WHAT IS REQUIRED:
Within the entries below, find the portion that opens with the line containing "Task: Click the Geekbench" and closes with the line containing "Task: Toggle the MN monthly timeframe". Retype that portion exactly and only.
(Beginning of DATA SUPPLIED)
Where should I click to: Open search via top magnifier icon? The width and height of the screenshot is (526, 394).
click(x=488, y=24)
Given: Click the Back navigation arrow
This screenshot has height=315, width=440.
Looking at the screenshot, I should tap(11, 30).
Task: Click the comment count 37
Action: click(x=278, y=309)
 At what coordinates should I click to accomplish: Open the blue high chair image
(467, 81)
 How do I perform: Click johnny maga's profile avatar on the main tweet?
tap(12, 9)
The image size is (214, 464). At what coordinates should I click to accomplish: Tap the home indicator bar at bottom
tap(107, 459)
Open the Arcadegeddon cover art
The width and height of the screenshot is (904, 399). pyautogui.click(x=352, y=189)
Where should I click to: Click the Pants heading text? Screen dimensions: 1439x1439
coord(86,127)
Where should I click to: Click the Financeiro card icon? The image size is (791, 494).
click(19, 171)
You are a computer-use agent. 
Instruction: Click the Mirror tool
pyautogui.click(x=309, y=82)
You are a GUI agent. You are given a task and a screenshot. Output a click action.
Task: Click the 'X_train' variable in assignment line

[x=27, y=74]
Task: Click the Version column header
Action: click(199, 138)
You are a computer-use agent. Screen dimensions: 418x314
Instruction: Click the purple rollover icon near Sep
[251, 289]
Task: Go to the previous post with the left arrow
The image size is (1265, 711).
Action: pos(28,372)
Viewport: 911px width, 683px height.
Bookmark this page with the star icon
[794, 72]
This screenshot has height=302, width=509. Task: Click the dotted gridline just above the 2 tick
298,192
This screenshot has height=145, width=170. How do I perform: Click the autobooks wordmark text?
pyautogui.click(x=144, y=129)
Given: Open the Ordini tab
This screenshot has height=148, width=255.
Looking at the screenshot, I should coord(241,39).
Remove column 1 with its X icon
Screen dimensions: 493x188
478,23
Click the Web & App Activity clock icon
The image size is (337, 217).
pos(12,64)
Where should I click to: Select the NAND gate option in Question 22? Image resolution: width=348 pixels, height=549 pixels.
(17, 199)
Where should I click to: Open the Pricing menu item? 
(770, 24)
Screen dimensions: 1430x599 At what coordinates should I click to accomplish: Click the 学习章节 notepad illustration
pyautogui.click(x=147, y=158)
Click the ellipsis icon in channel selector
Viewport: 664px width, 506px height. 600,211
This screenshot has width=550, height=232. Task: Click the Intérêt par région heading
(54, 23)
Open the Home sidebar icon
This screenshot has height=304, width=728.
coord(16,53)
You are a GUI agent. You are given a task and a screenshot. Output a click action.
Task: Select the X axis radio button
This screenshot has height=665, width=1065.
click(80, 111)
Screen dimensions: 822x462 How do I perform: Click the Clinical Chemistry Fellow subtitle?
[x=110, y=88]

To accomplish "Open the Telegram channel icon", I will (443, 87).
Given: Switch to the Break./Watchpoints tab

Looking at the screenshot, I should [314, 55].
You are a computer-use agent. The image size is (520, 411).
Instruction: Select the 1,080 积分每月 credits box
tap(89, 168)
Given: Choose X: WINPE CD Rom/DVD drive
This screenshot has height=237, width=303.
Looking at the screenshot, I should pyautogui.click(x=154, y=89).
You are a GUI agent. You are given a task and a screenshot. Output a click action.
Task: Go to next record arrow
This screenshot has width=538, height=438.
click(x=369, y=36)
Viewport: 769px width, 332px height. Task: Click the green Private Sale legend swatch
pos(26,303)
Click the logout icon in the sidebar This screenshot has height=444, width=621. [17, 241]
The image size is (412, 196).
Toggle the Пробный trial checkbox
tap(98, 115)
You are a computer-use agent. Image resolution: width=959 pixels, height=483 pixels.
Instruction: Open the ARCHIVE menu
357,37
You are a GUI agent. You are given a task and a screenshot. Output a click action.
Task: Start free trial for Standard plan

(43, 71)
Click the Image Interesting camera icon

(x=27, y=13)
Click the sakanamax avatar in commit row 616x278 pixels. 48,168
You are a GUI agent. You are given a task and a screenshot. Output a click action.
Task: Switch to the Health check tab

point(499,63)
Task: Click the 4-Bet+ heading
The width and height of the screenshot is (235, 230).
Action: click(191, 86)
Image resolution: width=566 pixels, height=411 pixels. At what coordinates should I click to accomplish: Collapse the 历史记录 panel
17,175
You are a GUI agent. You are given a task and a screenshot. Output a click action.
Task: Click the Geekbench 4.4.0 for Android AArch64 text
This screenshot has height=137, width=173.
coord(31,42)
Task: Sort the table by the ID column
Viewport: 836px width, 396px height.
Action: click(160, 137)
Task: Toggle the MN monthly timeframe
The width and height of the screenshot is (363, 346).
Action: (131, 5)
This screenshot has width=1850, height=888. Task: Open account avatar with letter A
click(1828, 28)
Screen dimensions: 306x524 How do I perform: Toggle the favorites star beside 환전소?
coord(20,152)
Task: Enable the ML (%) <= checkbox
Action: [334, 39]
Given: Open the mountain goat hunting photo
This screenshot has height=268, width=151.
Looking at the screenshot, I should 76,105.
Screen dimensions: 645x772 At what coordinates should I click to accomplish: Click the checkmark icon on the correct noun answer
(End of DATA SUPPLIED)
WRITTEN SOLUTION:
Task: Click the Geekbench 4.4.0 for Android AArch64 text
This screenshot has height=137, width=173.
coord(31,42)
Task: Sort the table by the ID column
Viewport: 836px width, 396px height.
Action: click(160, 137)
Task: Toggle the MN monthly timeframe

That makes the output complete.